The CERT Coordination Middle (CERT/CC) has disclosed particulars of an unpatched security flaw impacting TOTOLINK EX200 wi-fi vary extender that might permit a distant authenticated attacker to achieve full management of the system.
The flaw, CVE-2025-65606 (CVSS rating: N/A), has been characterised as a flaw within the firmware-upload error-handling logic, which may trigger the system to inadvertently begin an unauthenticated root-level telnet service. CERT/CC credited Leandro Kogan for locating and reporting the difficulty.
“An authenticated attacker can set off an error situation within the firmware-upload handler that causes the system to start out an unauthenticated root telnet service, granting full system entry,” CERT/CC stated.
Profitable exploitation of the flaw requires an attacker to be already authenticated to the online administration interface to entry the firmware-upload performance.
CERT/CC stated the firmware-upload handler enters an “irregular error state” when sure malformed firmware information are processed, inflicting the system to launch a telnet service with root privileges and with out requiring any authentication.
This unintended distant administration interface might be exploited by the attacker to hijack vulnerable units, resulting in configuration manipulation, arbitrary command execution, or persistence.
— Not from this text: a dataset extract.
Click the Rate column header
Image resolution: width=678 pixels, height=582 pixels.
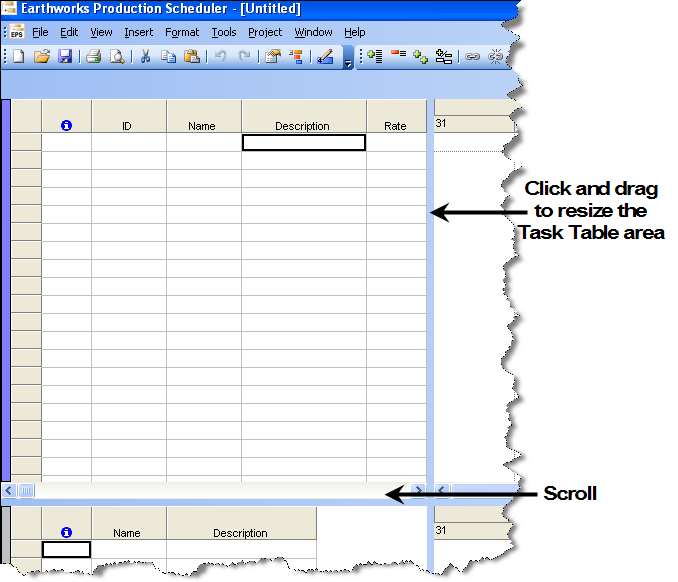click(x=395, y=126)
In keeping with CERT/CC, TOTOLINK has not launched any patches to handle the flaw, and the product is claimed to be now not actively maintained. TOTOLINK’s internet web page for EX200 exhibits that the firmware for the product was final up to date in February 2023.
Within the absence of a repair, customers of the equipment are suggested to limit administrative entry to trusted networks, forestall unauthorized customers from accessing the administration interface, monitor for anomalous exercise, and improve to a supported mannequin.